Excellent article. Thanks for the link.
I have been in only one emergency situation in my life, fortunately, and I can testify that my mind did react in a very strange way.
My father died of a coronary March 13, 1993, during that freak snowstorm. He was 62 and built very strong. Never any indication of trouble. I was shovelling and he came out to help. Shortly afterward, he said he didn't feel well and went inside. My dad ALWAYS felt fine. Never sick. Me, I always have a headache.
Anyway, my mom opened the front door soon afterward and screamed for me. I instinctively knew what happened. And I also developed a split personality.
I ran inside and did what I could, CPR and all that, but it was a lost cause. Part of me knew he was already dead, but you have to try anyway.

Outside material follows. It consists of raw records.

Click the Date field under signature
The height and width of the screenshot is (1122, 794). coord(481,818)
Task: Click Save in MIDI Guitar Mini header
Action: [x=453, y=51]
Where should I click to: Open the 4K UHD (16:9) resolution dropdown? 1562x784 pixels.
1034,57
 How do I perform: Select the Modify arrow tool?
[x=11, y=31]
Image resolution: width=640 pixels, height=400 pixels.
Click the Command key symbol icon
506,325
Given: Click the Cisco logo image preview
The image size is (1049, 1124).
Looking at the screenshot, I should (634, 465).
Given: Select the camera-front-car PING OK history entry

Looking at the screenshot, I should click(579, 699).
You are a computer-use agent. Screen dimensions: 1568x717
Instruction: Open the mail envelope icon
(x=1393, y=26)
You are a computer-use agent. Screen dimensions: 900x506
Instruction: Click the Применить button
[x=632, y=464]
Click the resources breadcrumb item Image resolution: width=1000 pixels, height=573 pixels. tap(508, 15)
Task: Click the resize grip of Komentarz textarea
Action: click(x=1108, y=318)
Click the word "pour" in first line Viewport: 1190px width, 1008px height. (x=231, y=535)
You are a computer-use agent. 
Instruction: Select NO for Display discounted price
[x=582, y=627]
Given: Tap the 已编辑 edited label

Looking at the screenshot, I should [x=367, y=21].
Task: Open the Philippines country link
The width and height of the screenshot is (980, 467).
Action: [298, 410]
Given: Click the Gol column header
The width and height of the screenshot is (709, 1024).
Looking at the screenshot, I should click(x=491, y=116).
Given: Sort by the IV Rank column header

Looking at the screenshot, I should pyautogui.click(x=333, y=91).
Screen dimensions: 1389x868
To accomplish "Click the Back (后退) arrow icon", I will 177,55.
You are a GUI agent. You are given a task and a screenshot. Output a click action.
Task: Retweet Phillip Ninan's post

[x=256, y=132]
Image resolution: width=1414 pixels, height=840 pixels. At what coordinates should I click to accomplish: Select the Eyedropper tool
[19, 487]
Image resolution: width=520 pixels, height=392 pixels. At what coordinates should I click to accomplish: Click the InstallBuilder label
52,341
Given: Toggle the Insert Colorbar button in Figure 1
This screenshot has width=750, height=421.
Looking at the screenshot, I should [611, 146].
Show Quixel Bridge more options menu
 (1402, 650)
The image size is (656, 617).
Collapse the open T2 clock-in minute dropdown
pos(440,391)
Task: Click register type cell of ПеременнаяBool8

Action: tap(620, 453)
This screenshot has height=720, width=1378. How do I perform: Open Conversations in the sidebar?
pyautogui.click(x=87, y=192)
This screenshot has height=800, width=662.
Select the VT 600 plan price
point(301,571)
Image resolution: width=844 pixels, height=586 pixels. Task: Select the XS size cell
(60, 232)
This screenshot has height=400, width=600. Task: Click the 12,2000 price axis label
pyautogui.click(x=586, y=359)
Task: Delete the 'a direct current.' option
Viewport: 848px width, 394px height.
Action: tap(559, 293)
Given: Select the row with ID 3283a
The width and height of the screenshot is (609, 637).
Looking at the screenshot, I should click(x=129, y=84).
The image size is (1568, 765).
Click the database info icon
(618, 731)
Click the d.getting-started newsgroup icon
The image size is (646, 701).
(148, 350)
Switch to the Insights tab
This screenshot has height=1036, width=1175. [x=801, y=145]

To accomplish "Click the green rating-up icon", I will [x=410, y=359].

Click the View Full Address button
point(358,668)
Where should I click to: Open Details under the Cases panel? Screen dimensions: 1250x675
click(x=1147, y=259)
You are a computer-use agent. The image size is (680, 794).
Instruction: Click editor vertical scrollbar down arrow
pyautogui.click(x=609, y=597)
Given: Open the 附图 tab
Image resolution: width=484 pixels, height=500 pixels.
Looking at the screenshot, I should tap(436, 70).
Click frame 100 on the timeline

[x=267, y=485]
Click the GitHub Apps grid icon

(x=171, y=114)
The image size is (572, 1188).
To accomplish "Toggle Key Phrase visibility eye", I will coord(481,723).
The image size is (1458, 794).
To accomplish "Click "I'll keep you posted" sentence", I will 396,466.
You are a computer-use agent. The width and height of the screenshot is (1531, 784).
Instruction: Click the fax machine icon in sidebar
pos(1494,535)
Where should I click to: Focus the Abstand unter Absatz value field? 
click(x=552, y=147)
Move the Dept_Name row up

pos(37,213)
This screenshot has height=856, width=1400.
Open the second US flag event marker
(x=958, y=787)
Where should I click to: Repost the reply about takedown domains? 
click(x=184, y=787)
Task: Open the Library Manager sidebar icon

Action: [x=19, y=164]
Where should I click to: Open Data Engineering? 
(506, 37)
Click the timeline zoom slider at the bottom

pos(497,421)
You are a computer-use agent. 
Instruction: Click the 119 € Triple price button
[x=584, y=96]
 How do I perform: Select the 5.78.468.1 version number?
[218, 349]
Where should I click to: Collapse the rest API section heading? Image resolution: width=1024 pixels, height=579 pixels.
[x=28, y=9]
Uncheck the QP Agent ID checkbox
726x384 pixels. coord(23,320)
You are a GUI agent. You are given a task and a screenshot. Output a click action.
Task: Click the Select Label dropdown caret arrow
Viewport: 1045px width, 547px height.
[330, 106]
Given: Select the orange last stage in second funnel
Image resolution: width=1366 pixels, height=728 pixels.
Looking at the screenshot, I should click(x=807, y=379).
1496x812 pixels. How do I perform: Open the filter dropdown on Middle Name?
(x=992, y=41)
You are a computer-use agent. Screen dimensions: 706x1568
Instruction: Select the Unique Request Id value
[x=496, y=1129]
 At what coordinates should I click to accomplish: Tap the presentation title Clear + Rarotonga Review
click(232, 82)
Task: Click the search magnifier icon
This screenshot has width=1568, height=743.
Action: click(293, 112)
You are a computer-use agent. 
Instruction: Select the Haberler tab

And all the while I was there, part of my mind was in full disbelief, saying this couldn't be happening. Time seemed to slow down, almost to a standstill. It was a very spooky feeling. Also, even though I knew I was moving very quickly, it felt like I was stuck in molasses, and moving very slowly.
I have tried very hard to forget that day. It was the worst in my life. But it is seared into my brain.
On the other hand, the happiest day of my life, the day I got married, Dec. 28, 1991, I barely remember. I wasn't in control then, either. I had to dress properly, hit my marks, say my lines, and that was it. But my memories of that are foggy at best.
The human mind and memory is a very strange thing.